Sumber-sumber informasi bermanfaat bagi pelajar dalam menyelidiki permasalahan. Informasi dikonstruksi dalam model mental dan perumusan hipotesis yang menjadi titik tolak dalam memanipulasi ruang permasalahan. Dalam konteks belajar bahasa, pengetahuan siswa terhadap masalah yang dipecahkan dapat digunakan sebagai acuan awal dan dalam penelusuran bahan pustaka sesuai dengan masalah yang mereka pecahkan.
Cognitive tools merupakan bantuan bagi pelajar untuk meningkatkan kemampuan menyelesaikan tugas-tugasnya. Cognitive tools membantu pelajar untuk merepresentasi apa yang diketahuinya atau apa yang dipelajarinya, atau melakukan aktivitas berpikir melalui pemberian tugas-tugas.

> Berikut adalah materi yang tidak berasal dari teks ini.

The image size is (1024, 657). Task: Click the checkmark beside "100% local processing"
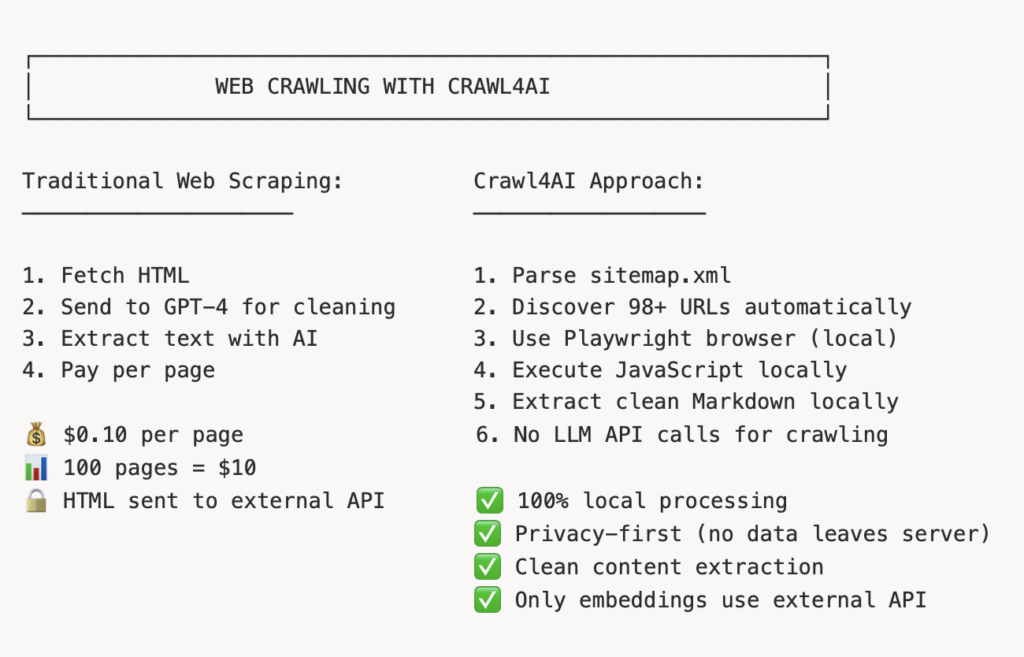[489, 501]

Pemodelan yang dinamis adalah pengetahuan yang memberikan cara-cara berpikir dan menganalisis, mengorganisasi, dan memberikan cara untuk mengungkapkan pemahaman mereka terhadap suatu fenomena. Pemodelan membantu pelajar untuk menjawab pertanyaan-pertanyaan, “apa yang saya ketahui” dan “apa artinya”.
Percakapan dan kolaborasi dilakukan dengan diskusi dalam proses pemecahan masalah. Diskusi secara tidak resmi dapat menumbuhkan suasana kolaborasi. Diskusi intensif yang di dalamnya terjadi proses menjelaskan dan memperhatikan penjelasan peserta diskusi dapat membantu siswa mengembangkan komunikasi ilmiah, argumentasi yang logis, dan sikap ilmiah.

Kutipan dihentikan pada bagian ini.